Work instruction
Return only what lies between the first line of the entries and the line containing "Task: Duplicate the Lead Inspection template", both lines included.

- - -

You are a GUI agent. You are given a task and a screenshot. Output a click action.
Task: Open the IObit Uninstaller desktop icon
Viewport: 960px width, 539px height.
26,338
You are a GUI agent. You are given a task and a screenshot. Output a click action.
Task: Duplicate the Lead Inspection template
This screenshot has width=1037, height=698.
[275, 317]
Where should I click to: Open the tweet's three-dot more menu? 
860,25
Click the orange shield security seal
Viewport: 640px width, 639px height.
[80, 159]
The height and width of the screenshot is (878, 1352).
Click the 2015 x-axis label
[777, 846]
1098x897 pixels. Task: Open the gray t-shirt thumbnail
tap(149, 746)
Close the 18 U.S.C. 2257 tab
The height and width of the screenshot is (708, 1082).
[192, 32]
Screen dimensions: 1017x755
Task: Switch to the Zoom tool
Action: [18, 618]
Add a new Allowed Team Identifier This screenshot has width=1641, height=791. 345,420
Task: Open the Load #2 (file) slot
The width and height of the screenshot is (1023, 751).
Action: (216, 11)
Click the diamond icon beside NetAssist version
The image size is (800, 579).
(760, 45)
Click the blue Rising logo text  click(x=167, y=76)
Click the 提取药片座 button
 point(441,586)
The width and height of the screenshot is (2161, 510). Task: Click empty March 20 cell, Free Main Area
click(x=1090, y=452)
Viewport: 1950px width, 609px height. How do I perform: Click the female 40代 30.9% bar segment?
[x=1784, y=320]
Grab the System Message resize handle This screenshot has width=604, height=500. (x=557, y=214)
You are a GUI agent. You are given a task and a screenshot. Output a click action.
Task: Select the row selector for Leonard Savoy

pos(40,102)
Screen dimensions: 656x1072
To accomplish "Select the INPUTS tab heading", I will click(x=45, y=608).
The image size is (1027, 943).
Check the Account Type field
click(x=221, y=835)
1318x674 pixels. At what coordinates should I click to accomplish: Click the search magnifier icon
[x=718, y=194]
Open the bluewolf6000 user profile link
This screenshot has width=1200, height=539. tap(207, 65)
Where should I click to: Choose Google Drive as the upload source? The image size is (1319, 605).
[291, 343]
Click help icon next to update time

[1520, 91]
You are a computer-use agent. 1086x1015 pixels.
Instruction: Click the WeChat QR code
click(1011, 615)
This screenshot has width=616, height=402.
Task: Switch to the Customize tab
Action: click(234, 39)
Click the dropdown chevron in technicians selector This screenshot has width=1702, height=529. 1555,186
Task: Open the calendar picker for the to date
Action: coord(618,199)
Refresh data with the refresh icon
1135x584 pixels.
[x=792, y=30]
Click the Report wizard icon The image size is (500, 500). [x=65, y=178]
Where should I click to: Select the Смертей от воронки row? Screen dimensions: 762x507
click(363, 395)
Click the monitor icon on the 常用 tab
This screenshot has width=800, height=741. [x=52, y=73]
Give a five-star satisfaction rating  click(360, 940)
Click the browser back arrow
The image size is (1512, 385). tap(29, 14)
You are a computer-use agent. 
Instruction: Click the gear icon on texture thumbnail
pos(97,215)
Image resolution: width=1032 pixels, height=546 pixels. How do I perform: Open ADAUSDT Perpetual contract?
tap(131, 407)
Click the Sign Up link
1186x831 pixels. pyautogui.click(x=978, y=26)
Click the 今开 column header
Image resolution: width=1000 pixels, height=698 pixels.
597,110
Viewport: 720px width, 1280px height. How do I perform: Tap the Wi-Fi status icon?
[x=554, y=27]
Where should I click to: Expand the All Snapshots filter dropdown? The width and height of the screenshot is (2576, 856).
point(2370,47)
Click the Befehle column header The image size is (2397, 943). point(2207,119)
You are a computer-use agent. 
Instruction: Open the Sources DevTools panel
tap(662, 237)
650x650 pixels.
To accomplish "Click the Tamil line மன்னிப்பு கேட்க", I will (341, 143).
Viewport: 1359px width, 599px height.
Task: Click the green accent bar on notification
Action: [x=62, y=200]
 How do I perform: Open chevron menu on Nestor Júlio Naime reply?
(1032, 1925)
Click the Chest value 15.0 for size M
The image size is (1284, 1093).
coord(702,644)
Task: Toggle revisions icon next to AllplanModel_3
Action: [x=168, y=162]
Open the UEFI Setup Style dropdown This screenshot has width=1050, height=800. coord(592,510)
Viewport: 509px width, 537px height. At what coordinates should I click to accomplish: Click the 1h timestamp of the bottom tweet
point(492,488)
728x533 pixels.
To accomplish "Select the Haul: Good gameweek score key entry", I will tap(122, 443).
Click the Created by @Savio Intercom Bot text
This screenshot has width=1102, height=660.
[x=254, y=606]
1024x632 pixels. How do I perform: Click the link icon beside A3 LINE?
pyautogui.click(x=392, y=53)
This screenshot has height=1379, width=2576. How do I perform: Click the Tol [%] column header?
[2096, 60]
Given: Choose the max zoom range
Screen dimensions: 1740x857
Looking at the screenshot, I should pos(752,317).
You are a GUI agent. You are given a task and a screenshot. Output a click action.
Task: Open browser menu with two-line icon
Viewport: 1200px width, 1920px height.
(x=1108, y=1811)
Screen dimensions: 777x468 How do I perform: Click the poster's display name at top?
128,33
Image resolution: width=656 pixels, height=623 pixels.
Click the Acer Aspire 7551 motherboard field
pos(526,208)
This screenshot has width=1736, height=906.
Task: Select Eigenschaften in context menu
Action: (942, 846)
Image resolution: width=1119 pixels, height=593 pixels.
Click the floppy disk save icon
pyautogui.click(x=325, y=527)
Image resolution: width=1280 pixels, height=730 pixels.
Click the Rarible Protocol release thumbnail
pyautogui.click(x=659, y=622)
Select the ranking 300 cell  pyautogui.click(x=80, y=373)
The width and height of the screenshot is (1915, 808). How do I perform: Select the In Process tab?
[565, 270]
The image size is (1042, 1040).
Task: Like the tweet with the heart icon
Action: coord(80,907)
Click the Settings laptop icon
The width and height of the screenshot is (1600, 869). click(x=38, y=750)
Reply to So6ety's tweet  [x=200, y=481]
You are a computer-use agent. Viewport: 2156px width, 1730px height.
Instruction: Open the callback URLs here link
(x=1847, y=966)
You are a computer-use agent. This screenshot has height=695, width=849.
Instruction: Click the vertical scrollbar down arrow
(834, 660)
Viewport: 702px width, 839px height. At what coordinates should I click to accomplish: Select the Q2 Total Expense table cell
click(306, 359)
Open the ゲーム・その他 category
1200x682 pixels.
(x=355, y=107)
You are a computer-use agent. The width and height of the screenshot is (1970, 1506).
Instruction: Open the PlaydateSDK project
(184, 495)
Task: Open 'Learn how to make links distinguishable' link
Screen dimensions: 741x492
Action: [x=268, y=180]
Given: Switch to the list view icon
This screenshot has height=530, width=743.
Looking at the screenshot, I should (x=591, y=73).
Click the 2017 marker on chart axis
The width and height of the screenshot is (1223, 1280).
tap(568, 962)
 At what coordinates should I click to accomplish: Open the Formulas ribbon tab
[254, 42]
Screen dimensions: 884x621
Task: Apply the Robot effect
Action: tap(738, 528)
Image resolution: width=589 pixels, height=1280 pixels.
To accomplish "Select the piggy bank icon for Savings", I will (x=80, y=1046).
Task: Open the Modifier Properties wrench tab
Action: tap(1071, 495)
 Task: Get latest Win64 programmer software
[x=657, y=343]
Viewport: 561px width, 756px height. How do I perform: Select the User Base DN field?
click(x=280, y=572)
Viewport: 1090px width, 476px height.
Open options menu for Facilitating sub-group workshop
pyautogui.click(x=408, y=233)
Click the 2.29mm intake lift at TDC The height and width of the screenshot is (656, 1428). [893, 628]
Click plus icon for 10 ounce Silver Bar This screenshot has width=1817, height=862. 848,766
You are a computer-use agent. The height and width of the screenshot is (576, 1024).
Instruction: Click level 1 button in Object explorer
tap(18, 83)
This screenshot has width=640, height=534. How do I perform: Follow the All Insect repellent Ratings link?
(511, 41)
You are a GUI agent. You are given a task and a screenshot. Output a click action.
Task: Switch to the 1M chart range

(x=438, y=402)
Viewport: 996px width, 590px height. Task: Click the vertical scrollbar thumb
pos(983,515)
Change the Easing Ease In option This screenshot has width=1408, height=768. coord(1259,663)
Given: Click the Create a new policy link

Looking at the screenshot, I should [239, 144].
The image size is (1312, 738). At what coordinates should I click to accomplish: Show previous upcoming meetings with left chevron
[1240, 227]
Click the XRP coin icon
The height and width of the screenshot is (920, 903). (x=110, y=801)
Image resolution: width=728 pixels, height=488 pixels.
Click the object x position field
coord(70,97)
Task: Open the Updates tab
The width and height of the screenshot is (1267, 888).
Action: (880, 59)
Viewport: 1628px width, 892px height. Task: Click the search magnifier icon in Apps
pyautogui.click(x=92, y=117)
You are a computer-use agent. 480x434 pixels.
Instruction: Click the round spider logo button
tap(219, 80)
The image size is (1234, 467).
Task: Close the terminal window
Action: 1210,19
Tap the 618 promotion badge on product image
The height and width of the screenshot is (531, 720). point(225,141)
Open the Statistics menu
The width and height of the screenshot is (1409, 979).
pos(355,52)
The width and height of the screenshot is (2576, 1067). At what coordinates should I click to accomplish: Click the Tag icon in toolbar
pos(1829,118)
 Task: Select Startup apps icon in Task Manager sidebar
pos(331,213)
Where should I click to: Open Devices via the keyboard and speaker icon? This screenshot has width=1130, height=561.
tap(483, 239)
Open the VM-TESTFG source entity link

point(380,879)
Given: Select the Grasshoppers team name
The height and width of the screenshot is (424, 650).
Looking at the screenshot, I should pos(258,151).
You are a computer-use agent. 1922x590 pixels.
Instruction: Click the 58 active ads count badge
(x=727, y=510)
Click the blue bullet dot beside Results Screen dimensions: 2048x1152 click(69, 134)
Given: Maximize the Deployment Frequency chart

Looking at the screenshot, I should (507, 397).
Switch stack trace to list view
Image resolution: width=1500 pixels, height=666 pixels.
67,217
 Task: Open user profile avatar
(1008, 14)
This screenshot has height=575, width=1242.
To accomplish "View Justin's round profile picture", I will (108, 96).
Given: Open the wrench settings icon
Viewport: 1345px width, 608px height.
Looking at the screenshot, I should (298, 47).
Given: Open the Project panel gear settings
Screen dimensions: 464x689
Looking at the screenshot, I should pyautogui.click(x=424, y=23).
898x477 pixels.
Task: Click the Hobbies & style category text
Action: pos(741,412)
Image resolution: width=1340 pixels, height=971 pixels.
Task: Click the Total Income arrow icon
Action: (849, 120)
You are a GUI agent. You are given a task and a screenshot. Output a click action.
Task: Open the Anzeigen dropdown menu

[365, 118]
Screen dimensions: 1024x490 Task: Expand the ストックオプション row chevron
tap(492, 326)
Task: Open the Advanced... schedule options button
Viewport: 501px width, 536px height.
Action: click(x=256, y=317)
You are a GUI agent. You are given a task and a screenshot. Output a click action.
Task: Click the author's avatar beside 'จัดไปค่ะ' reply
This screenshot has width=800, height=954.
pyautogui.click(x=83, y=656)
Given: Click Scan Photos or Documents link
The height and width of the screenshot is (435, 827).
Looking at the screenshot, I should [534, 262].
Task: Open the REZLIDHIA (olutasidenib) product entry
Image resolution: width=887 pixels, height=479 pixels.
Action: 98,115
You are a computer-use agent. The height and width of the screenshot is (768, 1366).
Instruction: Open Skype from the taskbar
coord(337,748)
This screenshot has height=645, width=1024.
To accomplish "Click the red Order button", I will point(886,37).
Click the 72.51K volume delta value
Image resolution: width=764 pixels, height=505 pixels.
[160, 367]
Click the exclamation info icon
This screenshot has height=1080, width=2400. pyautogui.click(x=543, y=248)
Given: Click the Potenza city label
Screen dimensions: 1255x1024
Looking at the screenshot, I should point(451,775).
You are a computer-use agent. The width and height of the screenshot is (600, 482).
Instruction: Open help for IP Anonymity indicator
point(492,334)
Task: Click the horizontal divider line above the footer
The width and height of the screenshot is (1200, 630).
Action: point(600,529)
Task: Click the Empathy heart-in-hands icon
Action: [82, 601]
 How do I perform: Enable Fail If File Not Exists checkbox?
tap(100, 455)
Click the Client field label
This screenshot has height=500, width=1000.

- - -

Output of the exercise
You are a GUI agent. You are given a task and a screenshot. Output a click action.
Task: Open the IObit Uninstaller desktop icon
Viewport: 960px width, 539px height.
26,338
You are a GUI agent. You are given a task and a screenshot. Output a click action.
Task: Duplicate the Lead Inspection template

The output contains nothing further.